After a brief stop to glance into a shop selling nuts and buying a small bag, Mary breathed a sigh of relief when she caught up with Stan who had halted the group before a large stone archway. He told everyone to turn on their “whispers”, cleverly designed amplification boxes that allowed the entire group to hear whatever was being said. Mary loved that link to Stan because it told her which way to turn, what to see, when to step carefully. But it didn’t make her legs go faster.

“It’s going to be crowded in here,” Stan said, “so we have to stick together. No stopping to shop. Keep your eyes pointed ahead. The crowds will jostle you. There are pickpockets that prey on tourists, so keep your hands on purses and wallets. Any questions?”

Mary put her purse strap over her head so that it crossed her body and clutched it firmly to her chest. She never carried all her money, leaving a good chunk behind in the safe in her hotel room, but she didn’t want to lose her ID and other important things zipped into pouches and pockets.
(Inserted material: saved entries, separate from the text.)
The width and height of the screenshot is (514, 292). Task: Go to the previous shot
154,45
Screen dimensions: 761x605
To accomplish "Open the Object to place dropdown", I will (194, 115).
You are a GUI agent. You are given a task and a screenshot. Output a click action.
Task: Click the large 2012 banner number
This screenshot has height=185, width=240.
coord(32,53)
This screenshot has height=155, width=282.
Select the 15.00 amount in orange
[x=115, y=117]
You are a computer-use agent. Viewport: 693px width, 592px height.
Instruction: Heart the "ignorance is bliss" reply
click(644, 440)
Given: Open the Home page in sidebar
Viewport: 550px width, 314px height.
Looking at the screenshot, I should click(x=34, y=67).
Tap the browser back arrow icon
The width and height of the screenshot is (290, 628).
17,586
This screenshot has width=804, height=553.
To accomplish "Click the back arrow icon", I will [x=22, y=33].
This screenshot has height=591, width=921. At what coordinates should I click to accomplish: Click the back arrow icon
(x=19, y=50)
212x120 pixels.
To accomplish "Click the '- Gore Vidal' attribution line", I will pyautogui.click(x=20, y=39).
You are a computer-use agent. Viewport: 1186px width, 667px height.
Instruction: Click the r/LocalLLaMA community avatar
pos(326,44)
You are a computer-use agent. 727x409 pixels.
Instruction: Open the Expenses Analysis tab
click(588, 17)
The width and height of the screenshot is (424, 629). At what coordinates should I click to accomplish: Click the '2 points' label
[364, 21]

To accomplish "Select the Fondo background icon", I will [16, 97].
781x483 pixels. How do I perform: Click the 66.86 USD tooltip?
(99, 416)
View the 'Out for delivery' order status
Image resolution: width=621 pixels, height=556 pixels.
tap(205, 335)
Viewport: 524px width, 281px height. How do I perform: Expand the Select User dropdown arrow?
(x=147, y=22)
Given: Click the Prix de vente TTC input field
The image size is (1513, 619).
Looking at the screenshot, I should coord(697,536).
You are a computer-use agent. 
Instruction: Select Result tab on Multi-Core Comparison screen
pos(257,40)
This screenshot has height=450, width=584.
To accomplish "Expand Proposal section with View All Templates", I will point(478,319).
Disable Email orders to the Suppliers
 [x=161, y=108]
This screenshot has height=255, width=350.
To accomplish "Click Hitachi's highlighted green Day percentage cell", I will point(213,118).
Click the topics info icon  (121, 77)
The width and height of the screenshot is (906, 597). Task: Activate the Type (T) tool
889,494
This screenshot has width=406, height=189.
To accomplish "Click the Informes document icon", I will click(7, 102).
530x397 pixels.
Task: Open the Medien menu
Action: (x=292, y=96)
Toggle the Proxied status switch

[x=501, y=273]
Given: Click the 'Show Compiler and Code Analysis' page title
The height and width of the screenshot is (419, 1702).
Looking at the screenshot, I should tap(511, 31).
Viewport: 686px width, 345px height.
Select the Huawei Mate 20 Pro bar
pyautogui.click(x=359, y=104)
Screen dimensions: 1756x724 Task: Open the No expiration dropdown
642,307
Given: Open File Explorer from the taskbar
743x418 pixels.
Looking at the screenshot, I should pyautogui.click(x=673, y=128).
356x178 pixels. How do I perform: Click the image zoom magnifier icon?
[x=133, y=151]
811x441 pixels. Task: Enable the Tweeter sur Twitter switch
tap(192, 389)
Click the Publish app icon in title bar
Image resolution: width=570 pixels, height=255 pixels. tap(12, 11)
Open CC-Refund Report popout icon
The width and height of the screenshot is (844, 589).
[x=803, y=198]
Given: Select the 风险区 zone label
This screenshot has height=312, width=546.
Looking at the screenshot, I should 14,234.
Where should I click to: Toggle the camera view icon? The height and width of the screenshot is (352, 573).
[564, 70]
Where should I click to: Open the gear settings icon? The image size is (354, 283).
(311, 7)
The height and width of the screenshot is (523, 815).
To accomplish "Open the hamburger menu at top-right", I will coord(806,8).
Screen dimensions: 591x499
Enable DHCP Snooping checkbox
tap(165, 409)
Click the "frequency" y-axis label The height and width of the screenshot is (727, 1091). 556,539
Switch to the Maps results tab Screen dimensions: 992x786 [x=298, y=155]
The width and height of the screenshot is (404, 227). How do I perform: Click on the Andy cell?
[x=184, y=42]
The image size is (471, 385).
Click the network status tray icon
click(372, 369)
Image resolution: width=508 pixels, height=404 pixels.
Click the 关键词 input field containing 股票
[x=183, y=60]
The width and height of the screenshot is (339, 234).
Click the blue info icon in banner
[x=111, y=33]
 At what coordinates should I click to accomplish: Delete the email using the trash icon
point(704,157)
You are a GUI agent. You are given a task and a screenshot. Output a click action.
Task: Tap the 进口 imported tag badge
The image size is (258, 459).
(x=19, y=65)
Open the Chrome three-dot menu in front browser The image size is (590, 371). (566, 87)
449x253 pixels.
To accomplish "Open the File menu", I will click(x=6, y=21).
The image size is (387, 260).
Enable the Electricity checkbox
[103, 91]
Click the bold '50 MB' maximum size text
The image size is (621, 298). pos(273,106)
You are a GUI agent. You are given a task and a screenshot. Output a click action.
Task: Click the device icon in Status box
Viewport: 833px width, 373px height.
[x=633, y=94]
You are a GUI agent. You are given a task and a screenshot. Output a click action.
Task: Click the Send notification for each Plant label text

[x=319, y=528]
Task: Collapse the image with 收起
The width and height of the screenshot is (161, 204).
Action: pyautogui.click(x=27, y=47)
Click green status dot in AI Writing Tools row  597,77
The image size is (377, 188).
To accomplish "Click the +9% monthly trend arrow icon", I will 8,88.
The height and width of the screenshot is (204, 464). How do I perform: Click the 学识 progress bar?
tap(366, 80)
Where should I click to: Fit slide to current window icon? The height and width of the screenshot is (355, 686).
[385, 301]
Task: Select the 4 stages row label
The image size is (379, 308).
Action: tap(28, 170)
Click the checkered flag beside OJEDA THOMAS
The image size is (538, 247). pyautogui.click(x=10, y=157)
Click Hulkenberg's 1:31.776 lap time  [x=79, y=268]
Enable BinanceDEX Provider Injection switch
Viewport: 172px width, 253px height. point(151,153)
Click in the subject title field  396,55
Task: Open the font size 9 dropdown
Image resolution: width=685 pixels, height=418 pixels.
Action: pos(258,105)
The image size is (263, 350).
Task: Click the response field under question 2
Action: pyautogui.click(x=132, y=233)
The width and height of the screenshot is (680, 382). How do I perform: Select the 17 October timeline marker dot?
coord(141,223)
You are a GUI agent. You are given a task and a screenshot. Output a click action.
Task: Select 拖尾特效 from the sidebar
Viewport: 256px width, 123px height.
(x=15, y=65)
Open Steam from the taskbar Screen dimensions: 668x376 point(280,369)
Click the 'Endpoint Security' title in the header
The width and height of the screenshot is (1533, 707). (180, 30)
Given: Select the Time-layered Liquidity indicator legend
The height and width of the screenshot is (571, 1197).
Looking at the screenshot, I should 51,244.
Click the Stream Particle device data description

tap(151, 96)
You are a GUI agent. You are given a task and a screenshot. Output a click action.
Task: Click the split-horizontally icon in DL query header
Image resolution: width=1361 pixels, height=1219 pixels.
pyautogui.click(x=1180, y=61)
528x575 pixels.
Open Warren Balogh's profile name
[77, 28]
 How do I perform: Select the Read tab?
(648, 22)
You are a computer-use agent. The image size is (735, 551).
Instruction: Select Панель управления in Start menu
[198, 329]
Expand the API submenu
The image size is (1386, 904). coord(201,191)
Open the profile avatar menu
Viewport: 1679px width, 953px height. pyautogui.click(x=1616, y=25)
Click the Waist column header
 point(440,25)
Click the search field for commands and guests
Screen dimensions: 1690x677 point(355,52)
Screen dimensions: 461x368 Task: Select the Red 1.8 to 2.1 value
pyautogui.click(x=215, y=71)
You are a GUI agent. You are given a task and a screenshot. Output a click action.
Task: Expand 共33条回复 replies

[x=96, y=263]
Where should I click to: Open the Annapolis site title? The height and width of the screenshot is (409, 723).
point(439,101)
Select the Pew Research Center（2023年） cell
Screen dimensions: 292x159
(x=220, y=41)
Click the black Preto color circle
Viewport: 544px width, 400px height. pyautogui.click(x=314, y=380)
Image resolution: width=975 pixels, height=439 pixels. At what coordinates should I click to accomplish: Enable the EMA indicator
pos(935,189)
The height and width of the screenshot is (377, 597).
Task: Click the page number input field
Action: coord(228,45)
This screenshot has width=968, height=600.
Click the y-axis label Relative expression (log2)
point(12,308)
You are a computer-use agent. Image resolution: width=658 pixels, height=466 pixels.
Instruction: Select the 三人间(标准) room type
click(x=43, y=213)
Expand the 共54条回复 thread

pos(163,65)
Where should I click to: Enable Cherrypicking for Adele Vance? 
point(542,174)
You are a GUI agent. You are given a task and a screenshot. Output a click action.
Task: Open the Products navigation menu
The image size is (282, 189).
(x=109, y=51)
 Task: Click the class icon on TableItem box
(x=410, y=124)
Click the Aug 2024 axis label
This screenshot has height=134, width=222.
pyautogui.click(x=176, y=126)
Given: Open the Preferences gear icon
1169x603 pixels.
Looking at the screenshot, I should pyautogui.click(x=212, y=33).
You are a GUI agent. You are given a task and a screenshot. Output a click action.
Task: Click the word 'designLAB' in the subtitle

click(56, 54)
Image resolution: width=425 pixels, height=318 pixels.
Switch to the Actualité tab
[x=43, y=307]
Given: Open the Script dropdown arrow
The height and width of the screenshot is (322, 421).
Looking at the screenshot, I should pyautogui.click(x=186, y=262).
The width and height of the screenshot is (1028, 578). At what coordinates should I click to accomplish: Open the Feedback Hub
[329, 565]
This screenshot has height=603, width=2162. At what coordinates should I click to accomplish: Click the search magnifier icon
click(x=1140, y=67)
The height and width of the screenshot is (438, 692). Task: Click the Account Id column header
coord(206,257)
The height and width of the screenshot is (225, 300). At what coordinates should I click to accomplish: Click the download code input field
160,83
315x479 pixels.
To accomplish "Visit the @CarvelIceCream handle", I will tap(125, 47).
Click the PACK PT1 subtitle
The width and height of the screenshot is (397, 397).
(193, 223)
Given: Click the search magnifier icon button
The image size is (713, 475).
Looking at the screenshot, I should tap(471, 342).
It was noisy and seemingly chaotic where they stood. Thousands of people milled about, coming and going and standing still. In groups of two or three or four. Sometimes alone, leaning against a wall or pillar. Children scampered about, taking off across the nearby square or dashing up the narrow winding streets visible from where she stood.

Hundreds of voices filled the air. High-pitched women’s voices blended with the bass calls of store workers, all vying for her attention. And hordes of souvenir-totters were descending upon the group. Women in burqas holding out sparkling scarves. Men with browned teeth displaying colorful necklaces and silver bracelets.

They held these items in front of Mary, and she so longed to touch them all, to buy something, anything but then Stan warned them to ignore the beggars, to not look at them or nod or smile. To put all normal courtesies aside, for anything that seem like interest would encourage the beggars to follow, to harass to the point of misery. After one final look at his travelers, Stan took off into the square, skillfully winding his way this way and that, taking advantage of any opening large enough for the group of forty to pass through.

Mary worked hard to keep up because the hordes intimidated her. Even when she tried to dodge them, she was pushed left and right, banged into from behind and shoved from the front. Each of the unwanted contacts threw her a bit of kilter, making it harder for her to keep her eye on that red folder.

Stan led them down a narrow corridor. On each side were carts of limp-looking vegetables. Underneath and above and from all around was the smell of rot. Maybe it was from the wood or maybe from the produce, but it was nauseating.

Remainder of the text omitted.